*** Block opens ***

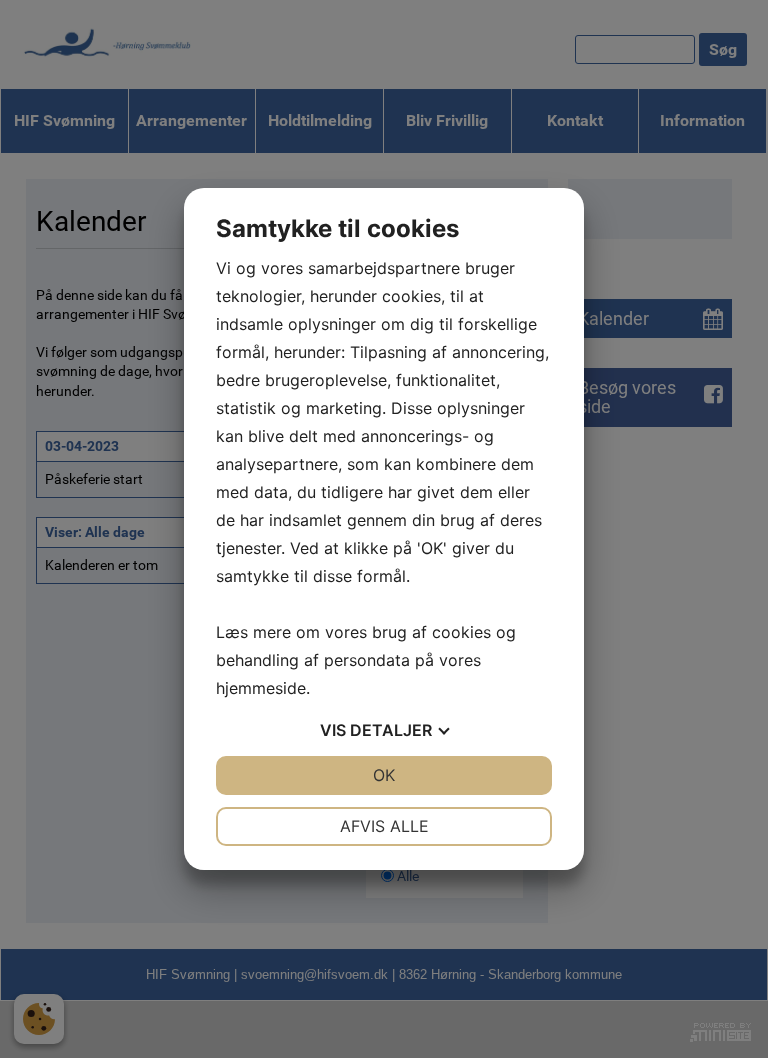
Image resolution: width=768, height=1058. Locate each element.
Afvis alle (384, 826)
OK (384, 775)
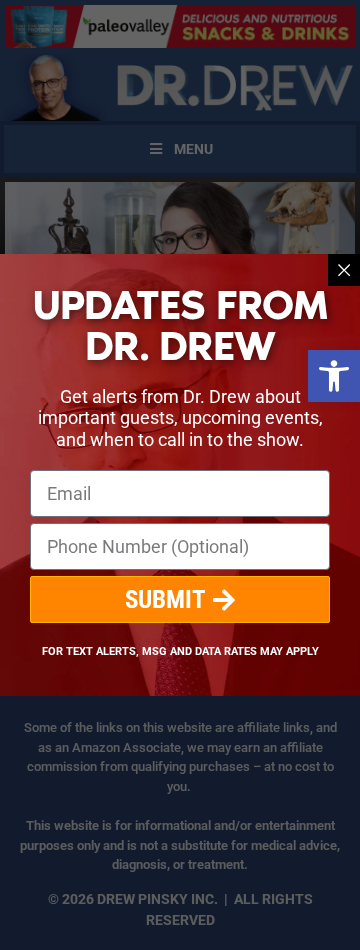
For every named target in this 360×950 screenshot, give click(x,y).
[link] (334, 376)
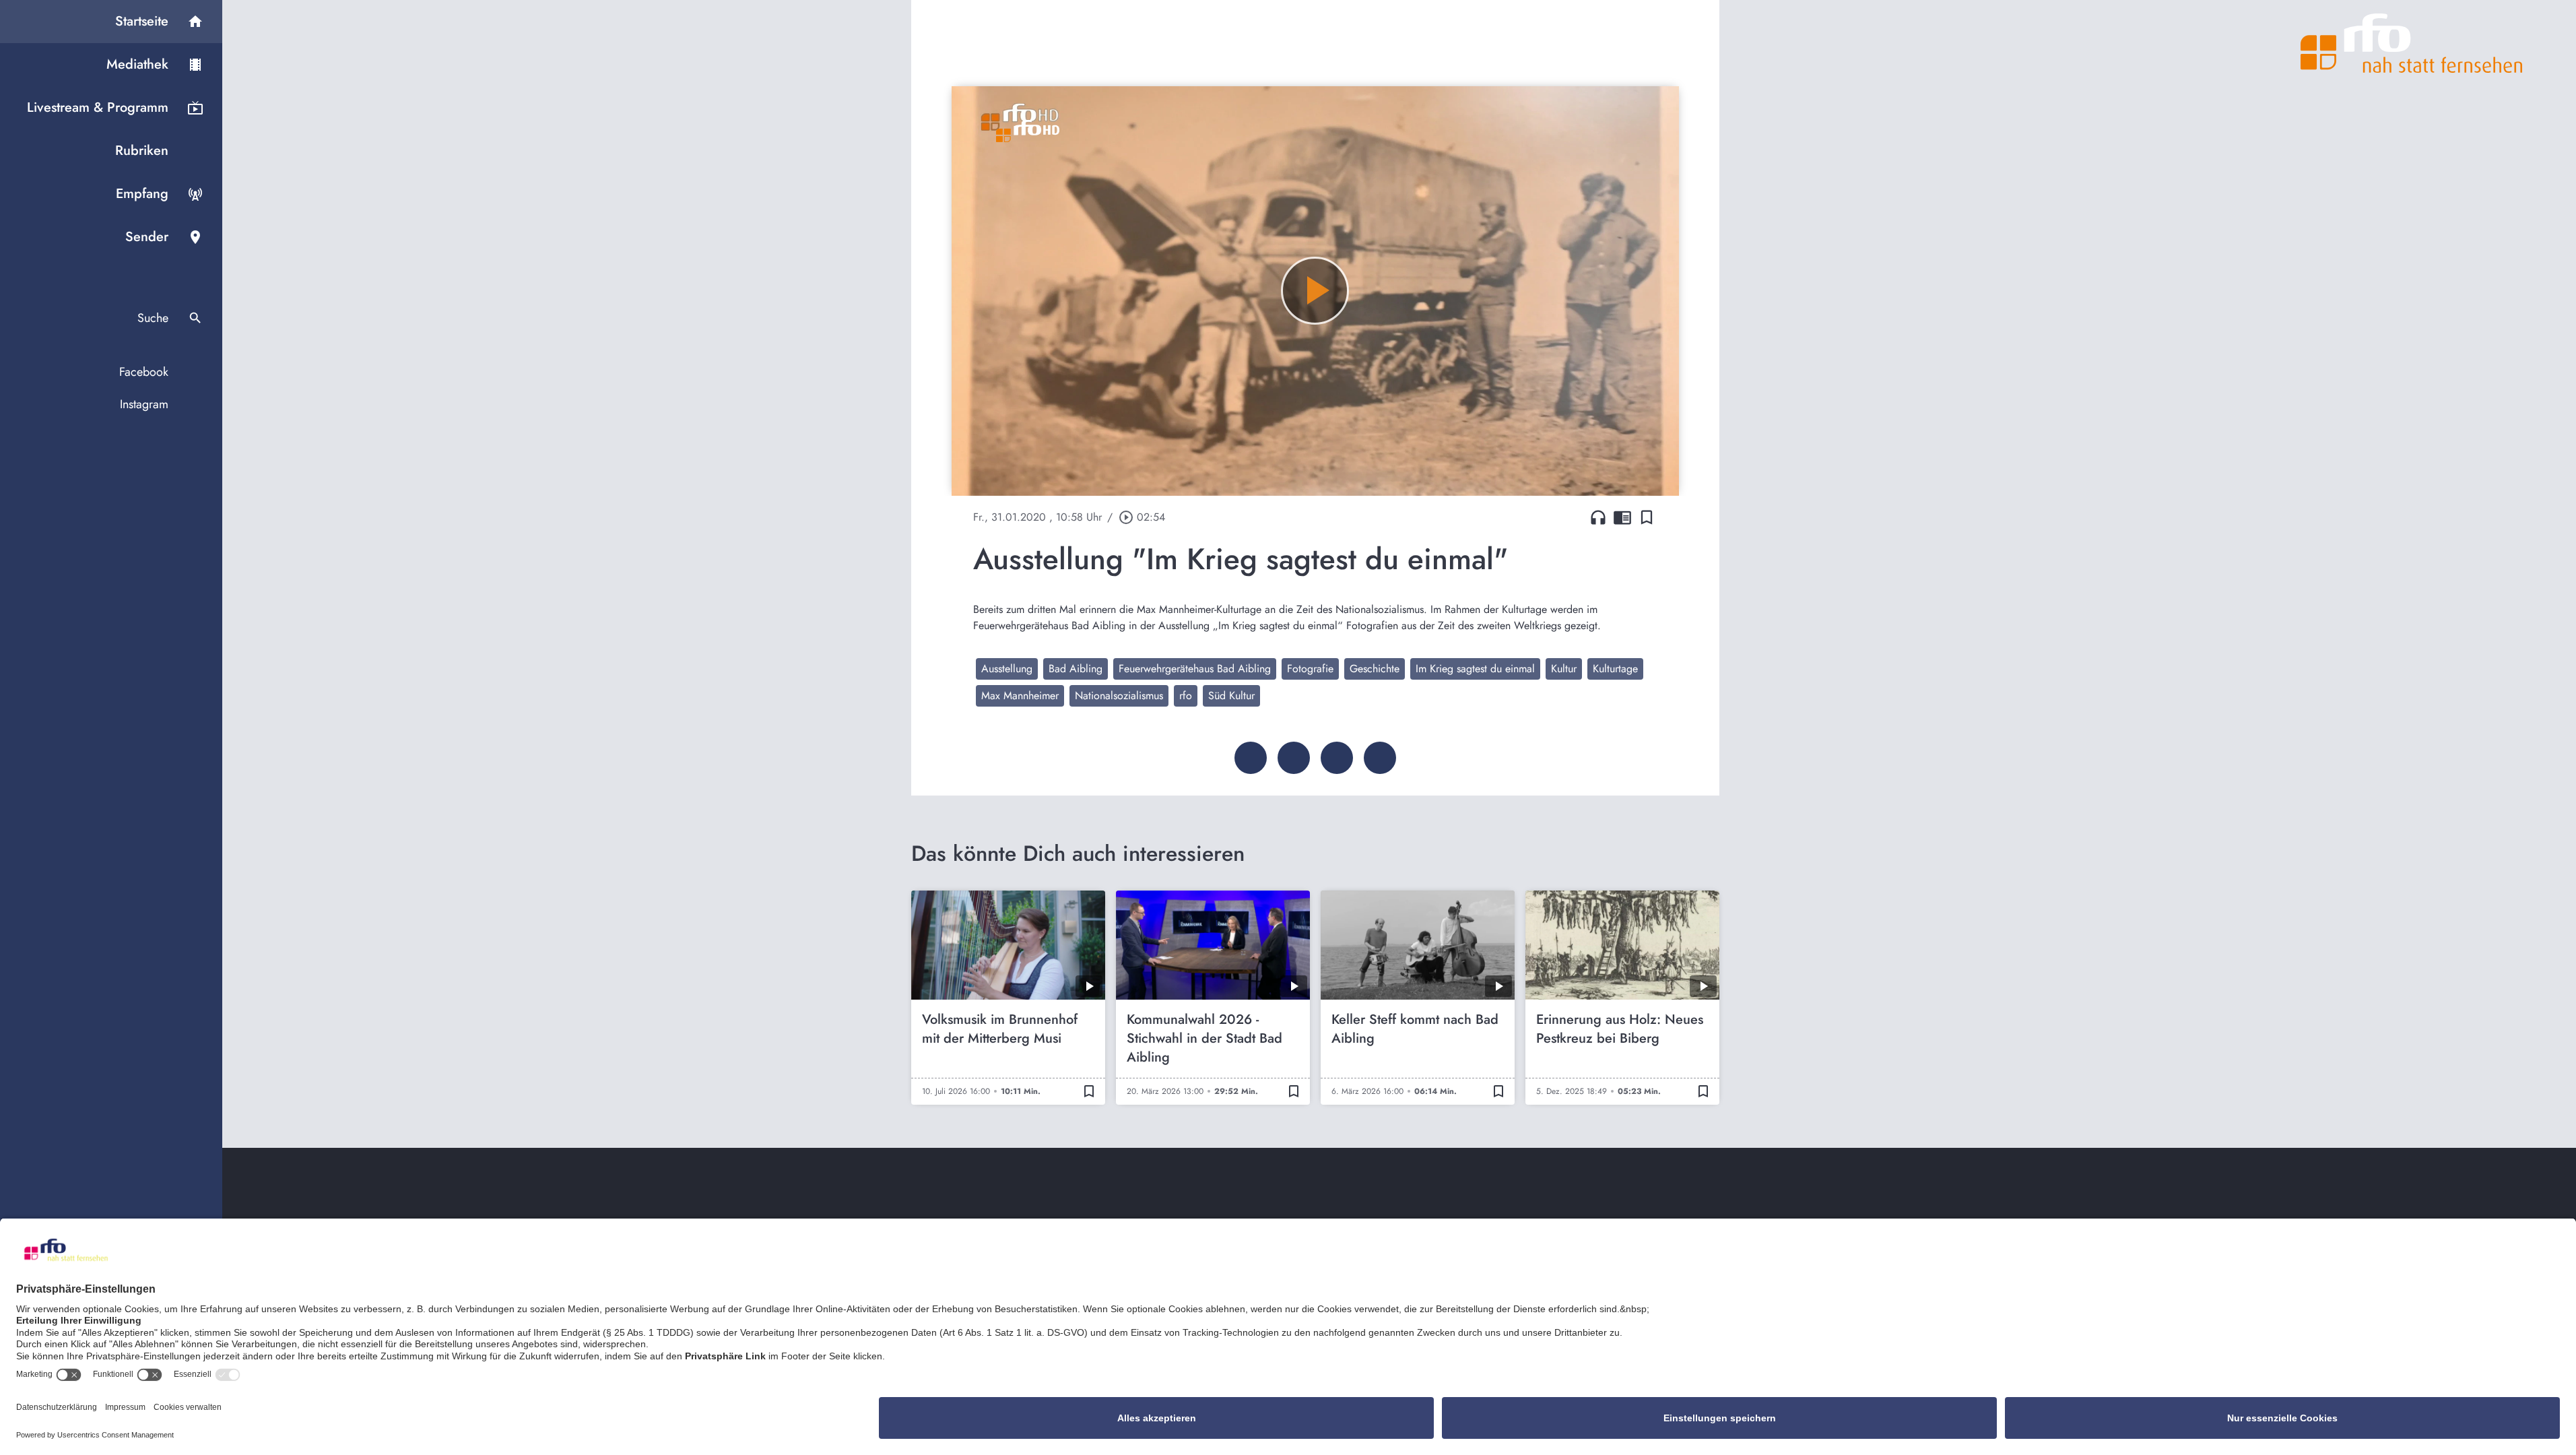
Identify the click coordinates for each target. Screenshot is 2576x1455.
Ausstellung (1006, 668)
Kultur (1564, 668)
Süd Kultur (1231, 695)
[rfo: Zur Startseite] (2412, 43)
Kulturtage (1615, 668)
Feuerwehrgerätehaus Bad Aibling (1195, 668)
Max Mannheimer (1020, 695)
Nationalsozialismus (1119, 695)
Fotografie (1310, 668)
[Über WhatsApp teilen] (1337, 758)
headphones (1598, 517)
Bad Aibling (1075, 668)
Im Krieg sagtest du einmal (1475, 668)
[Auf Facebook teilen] (1250, 758)
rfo (1185, 695)
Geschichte (1374, 668)
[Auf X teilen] (1294, 758)
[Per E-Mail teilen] (1380, 758)
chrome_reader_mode (1622, 517)
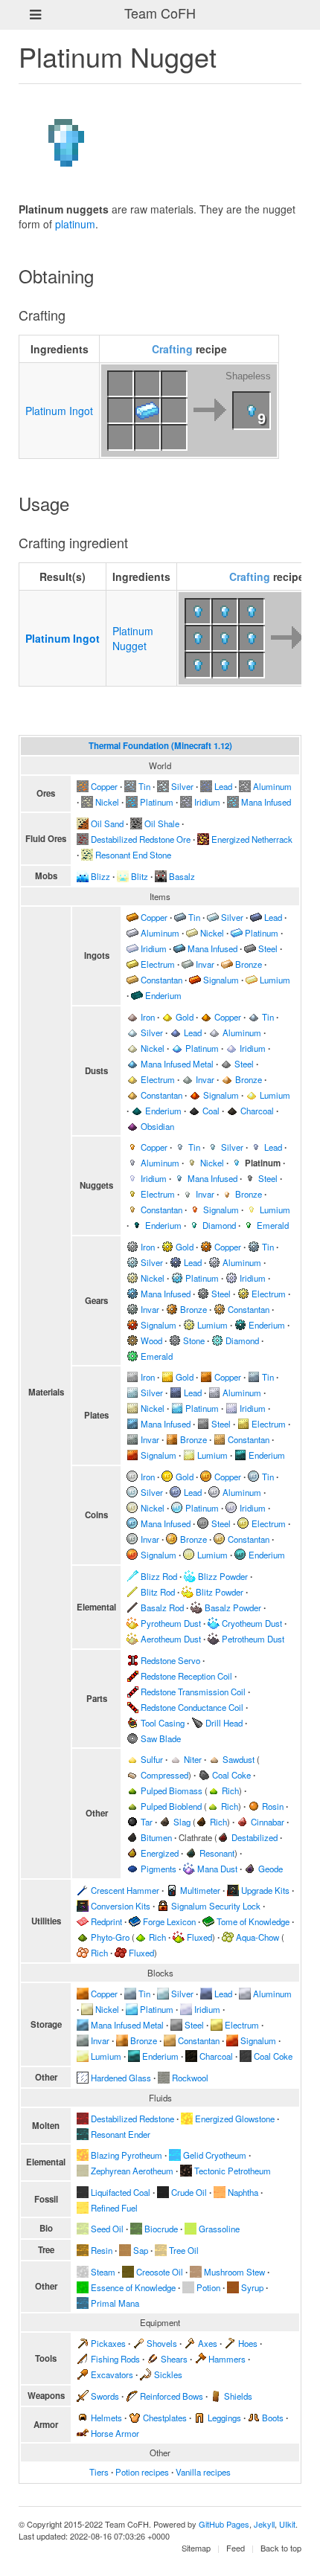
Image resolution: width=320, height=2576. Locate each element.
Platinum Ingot (59, 410)
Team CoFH (160, 12)
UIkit (287, 2524)
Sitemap (196, 2548)
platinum (75, 223)
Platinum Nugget (132, 638)
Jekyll (264, 2524)
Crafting (172, 348)
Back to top (280, 2548)
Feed (235, 2548)
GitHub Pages (224, 2524)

*** Block closes ***

Write out only the final block of lines, starting at the line with "Image resolution: width=320, height=2576." and running to the end of the material.

Image resolution: width=320, height=2576. Locate each element.
Platinum Ingot (59, 410)
Team CoFH (160, 12)
UIkit (287, 2524)
Sitemap (196, 2548)
platinum (75, 223)
Platinum Nugget (132, 638)
Jekyll (264, 2524)
Crafting (172, 348)
Back to top (280, 2548)
Feed (235, 2548)
GitHub Pages (224, 2524)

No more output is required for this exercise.